** Task directions **
The response should be an exact repetition of all the entries.

::::::::

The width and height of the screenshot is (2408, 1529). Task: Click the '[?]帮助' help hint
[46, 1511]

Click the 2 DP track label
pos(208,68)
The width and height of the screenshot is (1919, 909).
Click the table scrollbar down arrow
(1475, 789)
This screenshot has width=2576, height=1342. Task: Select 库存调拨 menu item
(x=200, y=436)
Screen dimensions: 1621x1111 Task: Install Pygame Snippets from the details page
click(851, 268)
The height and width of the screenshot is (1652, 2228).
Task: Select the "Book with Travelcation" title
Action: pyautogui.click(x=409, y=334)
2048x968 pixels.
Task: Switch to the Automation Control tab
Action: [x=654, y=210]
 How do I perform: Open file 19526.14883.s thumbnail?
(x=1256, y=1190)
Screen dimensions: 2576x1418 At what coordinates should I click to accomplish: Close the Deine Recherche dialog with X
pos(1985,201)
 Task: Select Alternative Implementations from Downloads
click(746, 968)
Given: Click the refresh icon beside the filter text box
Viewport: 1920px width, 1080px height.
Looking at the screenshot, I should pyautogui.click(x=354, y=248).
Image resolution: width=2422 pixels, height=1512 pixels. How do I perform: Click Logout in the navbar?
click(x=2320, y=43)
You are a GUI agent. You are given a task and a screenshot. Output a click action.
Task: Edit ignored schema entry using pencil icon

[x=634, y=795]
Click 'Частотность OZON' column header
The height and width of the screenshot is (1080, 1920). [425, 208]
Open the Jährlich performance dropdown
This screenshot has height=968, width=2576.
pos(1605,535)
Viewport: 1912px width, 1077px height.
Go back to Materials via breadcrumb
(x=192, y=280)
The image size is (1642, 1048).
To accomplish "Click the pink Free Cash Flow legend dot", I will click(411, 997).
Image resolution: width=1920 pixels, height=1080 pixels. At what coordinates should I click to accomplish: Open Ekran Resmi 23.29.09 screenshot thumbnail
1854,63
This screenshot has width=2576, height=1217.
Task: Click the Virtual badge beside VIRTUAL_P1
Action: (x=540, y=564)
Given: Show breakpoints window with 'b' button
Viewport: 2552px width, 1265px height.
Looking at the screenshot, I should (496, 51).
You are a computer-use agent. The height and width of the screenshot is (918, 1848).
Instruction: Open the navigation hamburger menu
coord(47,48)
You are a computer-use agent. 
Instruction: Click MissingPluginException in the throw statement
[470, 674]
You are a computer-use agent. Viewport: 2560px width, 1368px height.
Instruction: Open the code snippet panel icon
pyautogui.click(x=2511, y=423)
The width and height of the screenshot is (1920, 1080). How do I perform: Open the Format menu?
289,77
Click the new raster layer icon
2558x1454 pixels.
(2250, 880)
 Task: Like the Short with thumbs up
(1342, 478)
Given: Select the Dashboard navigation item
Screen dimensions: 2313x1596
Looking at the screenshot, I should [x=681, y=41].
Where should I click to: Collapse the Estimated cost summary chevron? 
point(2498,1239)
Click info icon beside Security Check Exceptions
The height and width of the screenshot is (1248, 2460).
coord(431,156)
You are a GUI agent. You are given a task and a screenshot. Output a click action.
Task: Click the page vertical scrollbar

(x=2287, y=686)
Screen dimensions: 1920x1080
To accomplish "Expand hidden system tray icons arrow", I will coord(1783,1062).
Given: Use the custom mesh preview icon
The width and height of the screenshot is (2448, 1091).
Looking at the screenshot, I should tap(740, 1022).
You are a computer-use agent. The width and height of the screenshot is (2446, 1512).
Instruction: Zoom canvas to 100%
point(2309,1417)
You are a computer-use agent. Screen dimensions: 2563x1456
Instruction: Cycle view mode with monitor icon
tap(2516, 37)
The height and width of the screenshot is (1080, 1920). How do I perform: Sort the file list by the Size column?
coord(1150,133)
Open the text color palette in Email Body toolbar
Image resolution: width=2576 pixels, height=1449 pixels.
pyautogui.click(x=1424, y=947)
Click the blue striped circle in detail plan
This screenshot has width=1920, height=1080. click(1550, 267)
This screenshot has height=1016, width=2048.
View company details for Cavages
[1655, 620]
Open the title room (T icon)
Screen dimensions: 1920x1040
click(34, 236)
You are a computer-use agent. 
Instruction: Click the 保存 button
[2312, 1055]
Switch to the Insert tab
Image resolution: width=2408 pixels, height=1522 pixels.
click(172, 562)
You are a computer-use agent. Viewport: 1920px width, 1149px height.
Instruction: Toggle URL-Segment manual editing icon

::::::::

** Result for this task **
The width and height of the screenshot is (2408, 1529). Task: Click the '[?]帮助' help hint
[46, 1511]

Click the 2 DP track label
pos(208,68)
The width and height of the screenshot is (1919, 909).
Click the table scrollbar down arrow
(1475, 789)
This screenshot has width=2576, height=1342. Task: Select 库存调拨 menu item
(x=200, y=436)
Screen dimensions: 1621x1111 Task: Install Pygame Snippets from the details page
click(851, 268)
The height and width of the screenshot is (1652, 2228).
Task: Select the "Book with Travelcation" title
Action: pyautogui.click(x=409, y=334)
2048x968 pixels.
Task: Switch to the Automation Control tab
Action: [x=654, y=210]
 How do I perform: Open file 19526.14883.s thumbnail?
(x=1256, y=1190)
Screen dimensions: 2576x1418 At what coordinates should I click to accomplish: Close the Deine Recherche dialog with X
pos(1985,201)
 Task: Select Alternative Implementations from Downloads
click(746, 968)
Given: Click the refresh icon beside the filter text box
Viewport: 1920px width, 1080px height.
Looking at the screenshot, I should pyautogui.click(x=354, y=248).
Image resolution: width=2422 pixels, height=1512 pixels. How do I perform: Click Logout in the navbar?
click(x=2320, y=43)
You are a GUI agent. You are given a task and a screenshot. Output a click action.
Task: Edit ignored schema entry using pencil icon

[x=634, y=795]
Click 'Частотность OZON' column header
The height and width of the screenshot is (1080, 1920). [425, 208]
Open the Jährlich performance dropdown
This screenshot has height=968, width=2576.
pos(1605,535)
Viewport: 1912px width, 1077px height.
Go back to Materials via breadcrumb
(x=192, y=280)
The image size is (1642, 1048).
To accomplish "Click the pink Free Cash Flow legend dot", I will click(411, 997).
Image resolution: width=1920 pixels, height=1080 pixels. At what coordinates should I click to accomplish: Open Ekran Resmi 23.29.09 screenshot thumbnail
1854,63
This screenshot has width=2576, height=1217.
Task: Click the Virtual badge beside VIRTUAL_P1
Action: (x=540, y=564)
Given: Show breakpoints window with 'b' button
Viewport: 2552px width, 1265px height.
Looking at the screenshot, I should (496, 51).
You are a computer-use agent. The height and width of the screenshot is (918, 1848).
Instruction: Open the navigation hamburger menu
coord(47,48)
You are a computer-use agent. 
Instruction: Click MissingPluginException in the throw statement
[470, 674]
You are a computer-use agent. Viewport: 2560px width, 1368px height.
Instruction: Open the code snippet panel icon
pyautogui.click(x=2511, y=423)
The width and height of the screenshot is (1920, 1080). How do I perform: Open the Format menu?
289,77
Click the new raster layer icon
2558x1454 pixels.
(2250, 880)
 Task: Like the Short with thumbs up
(1342, 478)
Given: Select the Dashboard navigation item
Screen dimensions: 2313x1596
Looking at the screenshot, I should [x=681, y=41].
Where should I click to: Collapse the Estimated cost summary chevron? 
point(2498,1239)
Click info icon beside Security Check Exceptions
The height and width of the screenshot is (1248, 2460).
coord(431,156)
You are a GUI agent. You are given a task and a screenshot. Output a click action.
Task: Click the page vertical scrollbar

(x=2287, y=686)
Screen dimensions: 1920x1080
To accomplish "Expand hidden system tray icons arrow", I will coord(1783,1062).
Given: Use the custom mesh preview icon
The width and height of the screenshot is (2448, 1091).
Looking at the screenshot, I should tap(740, 1022).
You are a computer-use agent. The width and height of the screenshot is (2446, 1512).
Instruction: Zoom canvas to 100%
point(2309,1417)
You are a computer-use agent. Screen dimensions: 2563x1456
Instruction: Cycle view mode with monitor icon
tap(2516, 37)
The height and width of the screenshot is (1080, 1920). How do I perform: Sort the file list by the Size column?
coord(1150,133)
Open the text color palette in Email Body toolbar
Image resolution: width=2576 pixels, height=1449 pixels.
pyautogui.click(x=1424, y=947)
Click the blue striped circle in detail plan
This screenshot has width=1920, height=1080. click(1550, 267)
This screenshot has height=1016, width=2048.
View company details for Cavages
[1655, 620]
Open the title room (T icon)
Screen dimensions: 1920x1040
click(34, 236)
You are a computer-use agent. 
Instruction: Click the 保存 button
[2312, 1055]
Switch to the Insert tab
Image resolution: width=2408 pixels, height=1522 pixels.
click(172, 562)
You are a computer-use agent. Viewport: 1920px width, 1149px height.
Instruction: Toggle URL-Segment manual editing icon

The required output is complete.